BRONFRAGMENT —

Dit teken dat de engel de herders voorhoudt is één groot anti-teken. Dat waar we het niet van verwachten is een uiting, een teken, van Gods reddende kracht in de wereld. En Lucas stelt het daarmee tegenover alle aardse macht en machtsvertoon. Want begint het kerstverhaal niet met die keizer Augustus, die een decreet afkondigt. Deze controlfreak wil alles in de hand houden door iedereen te tellen. En is het niet vreselijk ironisch, eigenlijk zelfs bijna grappig, dat deze volkstelling Jezus juist geboren laat worden in de stad die in alles het tegendeel is van het machtige Rome, namelijk Bethlehem?

Zo vult Lucas het teken in dat deze geboorte van Jezus is. Een ingebakerde zuigeling is koning en redder van de wereld, daar in die kribbe van armoe. De toekomst van de wereld ligt in het weerloze Kind van geringe komaf. Wat voor boodschap hebben we aan dit weerloze Kind? Ik heb met stijgende verbazing de berichten uit de Verenigde Staten gevolgd naar aanleiding van de schietpartij op een basisschool, waarbij onder andere 20 kinderen van 6 en 7 jaar oud omkwamen. Een afschuwelijk drama. En er zijn mensen die het verstandelijk vermogen hebben om hieruit een redenering op te zetten dat er dús meer wapens op school moeten komen om deze kinderen te beschermen. Elke school moet volgens deze mensen een bewapende beveiliger hebben. Want, luidt de redenering: tegenover elk slecht mens met een wapen moet een goed mens met een wapen staan. Volgens deze zienswijze is niet het wapen slecht, maar kunnen mensen er slechte dingen mee doen. Achter deze zienswijze zit een visie op vrijheid waar het recht van wapenbezit bij hoort om die vrijheid te verdedigen. En je mag niet te snel oordelen over cultuurverschillen. Maar waar deze zienswijze mank gaat is hierin: niet of een wapen wel of niet slecht is, maar dat ieder mens in staat is iets slechts te doen met een wapen. En dat de kracht juist uitgaat van het weerloze. En dat raakt me juist zo in deze discussie, nu het om kleine kinderen gaat: de toekomst van kinderen waarborg je niet door ze te beschermen tegen alles wat slecht is in de buitenwereld. De toekomst van kinderen waarborg je door de buitenwereld veiliger en toekomstvoller te maken. De toekomst van het kindje Jezus ligt ook niet in een hek om de stal heen met gewapende bewakers aan de toegangspoorten. Sterker nog: aan het eind van de twee boeken van Lucas, in het laatste hoofdstuk van Handelingen, zien we Jezus’ apostel Paulus in het Rome van de keizer vrijmoedig en ongehinderd over het Koninkrijk van God vertellen. Jezus en zijn boodschap veroveren de wereld in weerloosheid en vrijmoedigheid. Lucas stopt het kind niet ver weg in Bethlehem om het te beschermen. Vanuit die weerloosheid verovert Hij de hele wereld en de harten van zoveel mensen, die op dit moment in zoveel kerken zitten.

VERZAMELDE GEGEVENS —
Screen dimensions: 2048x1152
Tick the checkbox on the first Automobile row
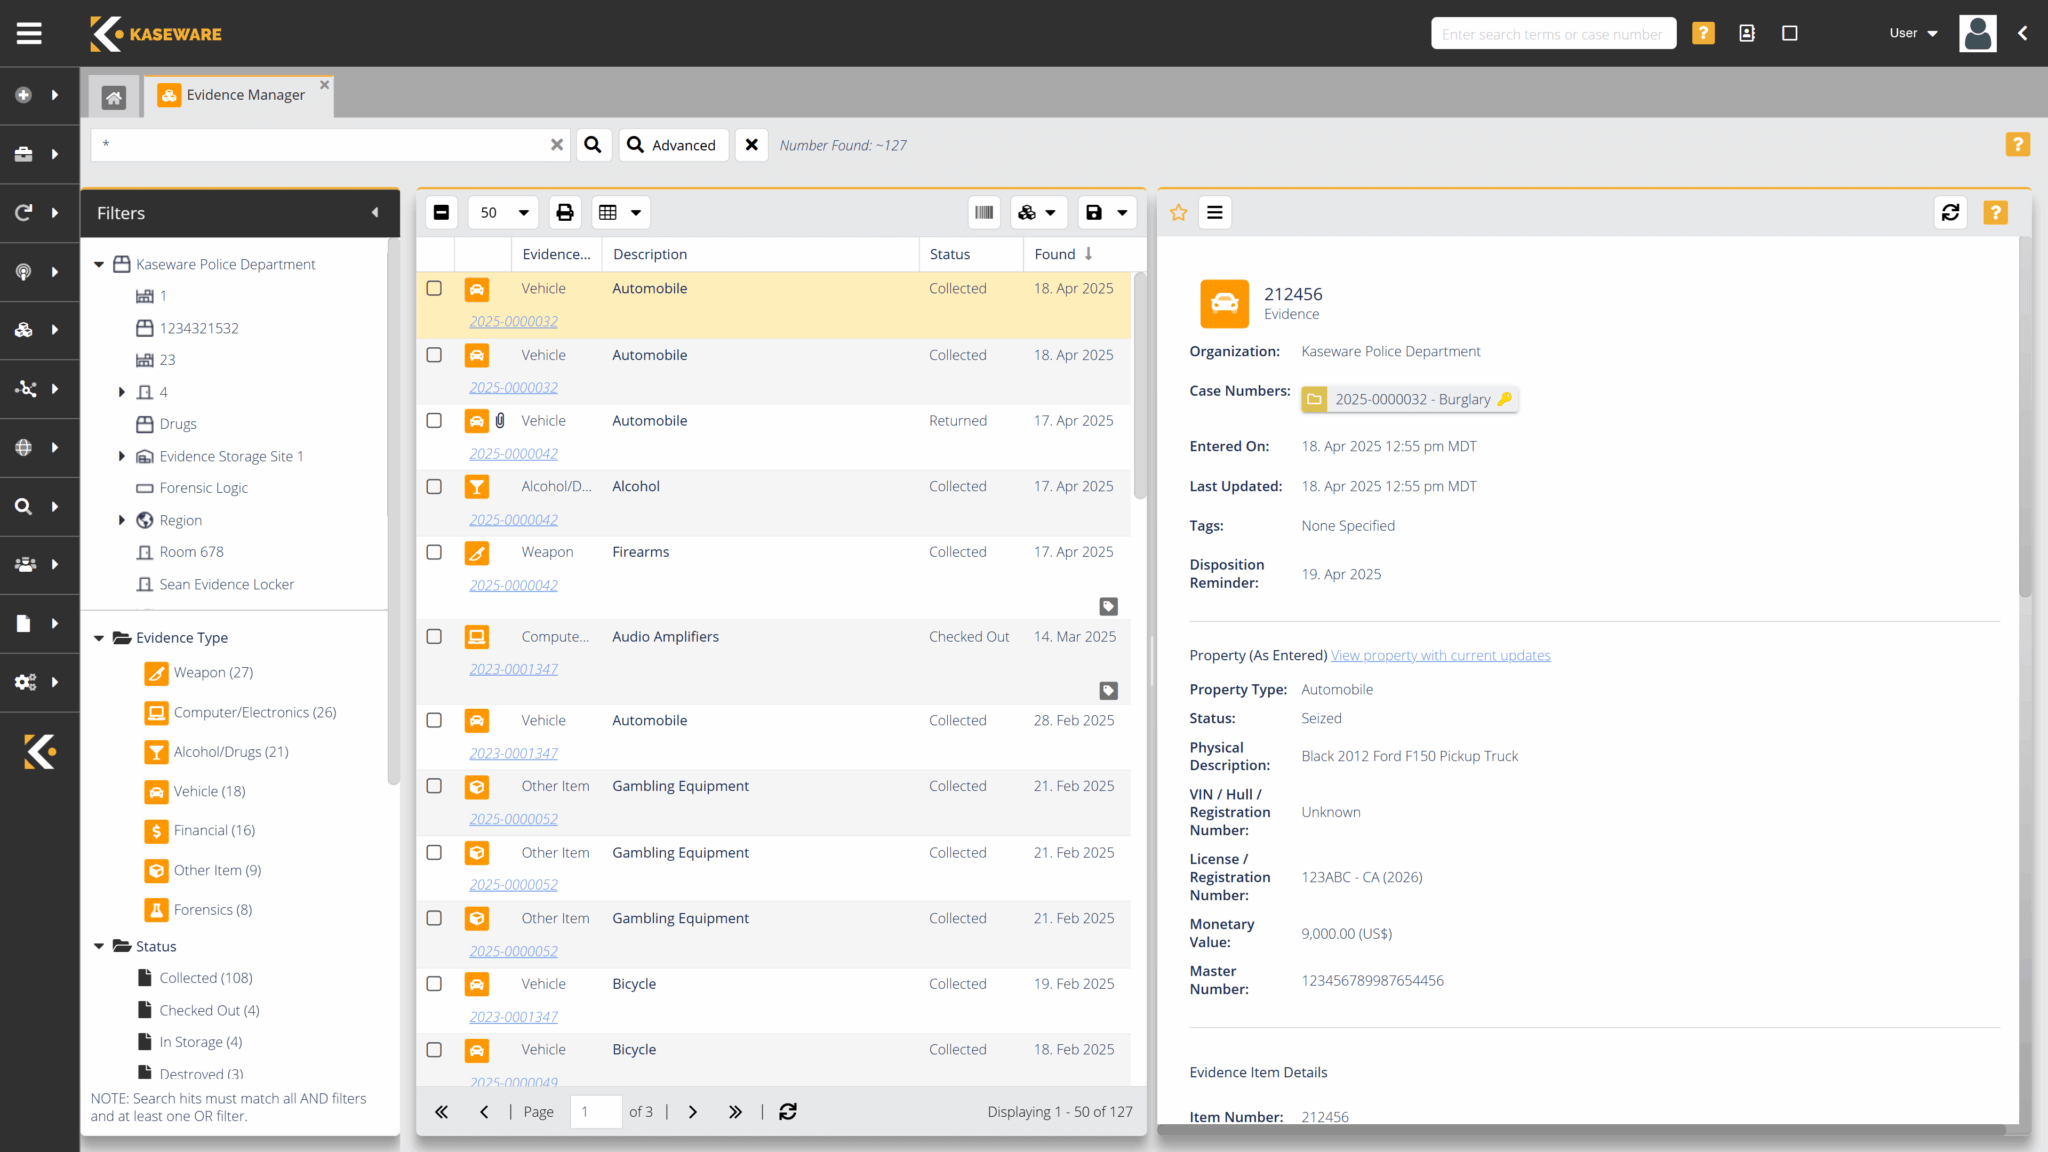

GESTELDE OPDRACHTEN —
#1 Noem alle aardrijkskundige namen die in het bronfragment voorkomen.
#2 Schrijf uit het bronfragment letterlijk over wat begint bij de woorden "Dit teken dat" en stop na de woorden "Rome, namelijk Bethlehem?".
De regels spelen hierbij geen enkele rol.

ANTWOORDEN PER OPDRACHT —
#1 Rome, Bethlehem, de Verenigde Staten

#2
Dit teken dat de engel de herders voorhoudt is één groot anti-teken. Dat waar we het niet van verwachten is een uiting, een teken, van Gods reddende kracht in de wereld. En Lucas stelt het daarmee tegenover alle aardse macht en machtsvertoon. Want begint het kerstverhaal niet met die keizer Augustus, die een decreet afkondigt. Deze controlfreak wil alles in de hand houden door iedereen te tellen. En is het niet vreselijk ironisch, eigenlijk zelfs bijna grappig, dat deze volkstelling Jezus juist geboren laat worden in de stad die in alles het tegendeel is van het machtige Rome, namelijk Bethlehem?